Paper texture pattern (before thresholding):
You want as little actual image information to be present in the above image. You'll see that you can very faintly make out the edge of the face (this isn't good, but it's the best I have time for). You also want this paper texture image to be as even as possible (so that thresholding gives equal results across the image). Again, the right hand side of the image above is slightly darker, meaning that thresholding it well will be difficult.
Final image:
The result isn't perfect, but it has completely removed the highly-visible paper texture pattern while preserving more high-frequency content than the simpler filtering approaches.
EDIT
The filled-in areas are typically plain-colored and thus stand out a bit if you look at the image very closely. You could also try adding some low-strength zero-mean Gaussian noise to the filled-in areas to make them look more realistic. You'd have to pick the noise variance to match the background. Determining it empirically may be good enough.
Here's the processed image with the noise added:
Note that the parts where the paper pattern was removed are more difficult to see because the added Gaussian noise is masking them. I used the same Gaussian distribution for the entire image but if you want to be more sophisticated you can use different distributions for the face, background, etc.

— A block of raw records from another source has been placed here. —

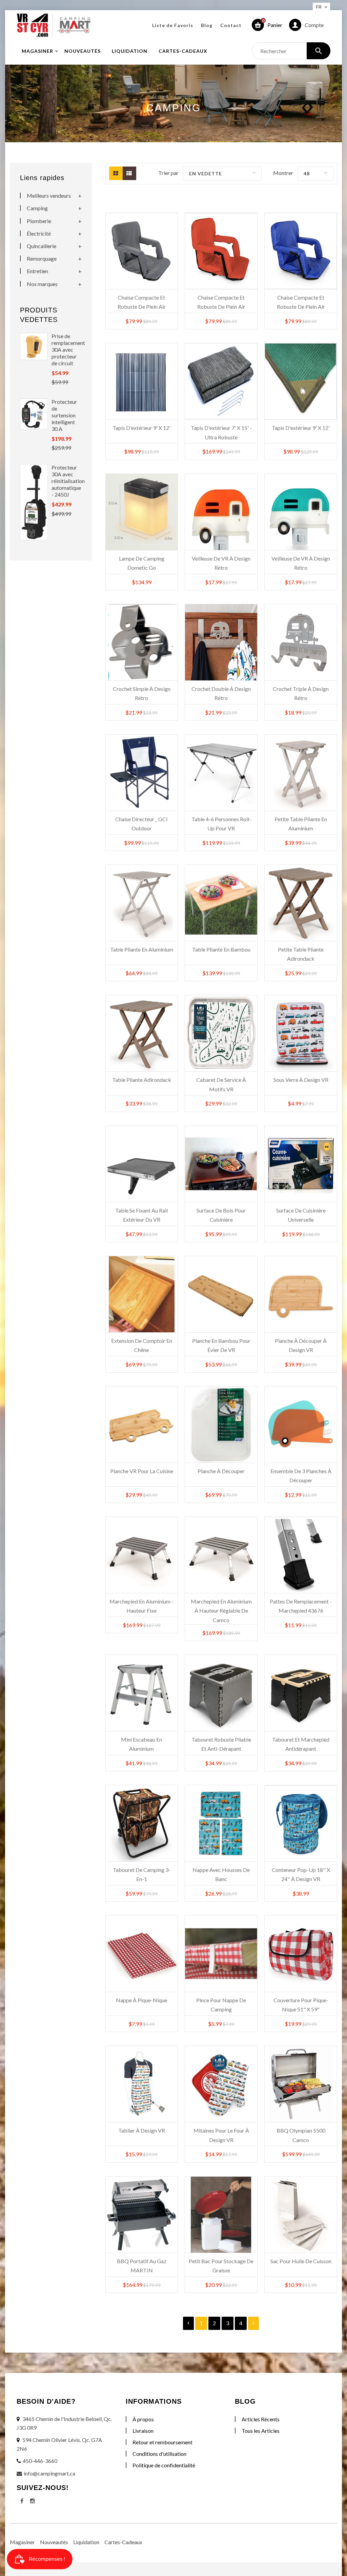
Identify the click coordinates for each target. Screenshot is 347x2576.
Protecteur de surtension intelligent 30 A (64, 415)
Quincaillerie (41, 246)
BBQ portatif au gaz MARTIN (141, 2265)
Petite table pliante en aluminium (300, 823)
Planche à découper (221, 1471)
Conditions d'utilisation (159, 2453)
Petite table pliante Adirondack (301, 954)
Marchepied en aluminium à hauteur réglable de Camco (221, 1607)
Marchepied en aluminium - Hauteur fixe (141, 1606)
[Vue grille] (116, 173)
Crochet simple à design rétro (141, 693)
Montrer (283, 173)
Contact (231, 25)
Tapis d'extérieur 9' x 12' (141, 427)
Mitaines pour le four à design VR (221, 2135)
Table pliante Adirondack (141, 1079)
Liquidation (86, 2542)
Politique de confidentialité (163, 2465)
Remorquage (42, 258)
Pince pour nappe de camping (221, 2004)
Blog (206, 25)
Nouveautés (54, 2542)
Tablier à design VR (141, 2130)
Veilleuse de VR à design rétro (221, 563)
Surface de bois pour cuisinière (221, 1215)
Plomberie (39, 221)
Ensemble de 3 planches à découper (300, 1475)
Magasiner (22, 2542)
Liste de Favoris (172, 25)
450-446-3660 (40, 2461)
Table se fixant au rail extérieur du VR (141, 1215)
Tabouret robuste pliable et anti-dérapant (221, 1744)
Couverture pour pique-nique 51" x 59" (300, 2004)
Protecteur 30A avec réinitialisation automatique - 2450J (65, 481)
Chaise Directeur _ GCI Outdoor (141, 823)
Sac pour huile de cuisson (300, 2261)
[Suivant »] (253, 2323)
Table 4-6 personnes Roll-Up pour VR (221, 823)
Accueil (159, 96)
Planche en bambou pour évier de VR (221, 1345)
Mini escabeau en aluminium (141, 1744)
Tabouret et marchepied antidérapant (300, 1744)
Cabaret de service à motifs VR (221, 1084)
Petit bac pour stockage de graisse (221, 2265)
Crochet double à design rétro (221, 693)
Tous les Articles (261, 2430)
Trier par (168, 173)
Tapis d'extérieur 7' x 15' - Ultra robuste (221, 432)
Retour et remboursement (162, 2442)
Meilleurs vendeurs (49, 195)
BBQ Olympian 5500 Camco (301, 2135)
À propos (143, 2419)
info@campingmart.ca (49, 2473)
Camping (37, 208)
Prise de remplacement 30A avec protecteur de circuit (65, 349)
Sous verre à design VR (300, 1079)
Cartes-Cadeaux (123, 2542)
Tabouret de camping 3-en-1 (141, 1874)
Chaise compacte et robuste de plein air (142, 302)
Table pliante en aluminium (141, 949)
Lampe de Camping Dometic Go (141, 563)
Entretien (37, 271)
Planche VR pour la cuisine (141, 1471)
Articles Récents (261, 2419)
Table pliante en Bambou (221, 949)
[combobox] (291, 50)
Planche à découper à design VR (301, 1345)
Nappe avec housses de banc (221, 1874)
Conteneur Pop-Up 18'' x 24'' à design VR (301, 1874)
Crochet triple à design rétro (301, 693)
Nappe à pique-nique (141, 2000)
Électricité (39, 233)
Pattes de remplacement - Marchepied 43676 (301, 1606)
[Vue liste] (129, 173)
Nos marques (42, 284)
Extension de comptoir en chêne (141, 1345)
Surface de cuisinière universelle (301, 1215)
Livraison (143, 2430)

A median filter can help you a bit:
img = imread('http://i.stack.imgur.com/JzJMS.jpg');
%# convert rgb to grayscale
img = rgb2gray(img);
%# apply median filter
fimg = medfilt2(img,[15 15]);
%# show
imshow(fimg,[])
Note that you may want to pad the image first to avoid edge effects.
EDIT: A smaller filter kernel than [15 15] will preserve image texture better, but will leave more visible traces of the filtering.
Well i have tried out a different approach using Anisotropc diffusion using the 2nd coefficient that operates on wider areas
Here is the output i got:
From what i can See from the Picture, the Noise has a relatively high Frequency Compared to the image itself. So applying a low Pass filter should work. Have a look at the Power spectrum abs(fft(...)) to determine the cutoff Frequency.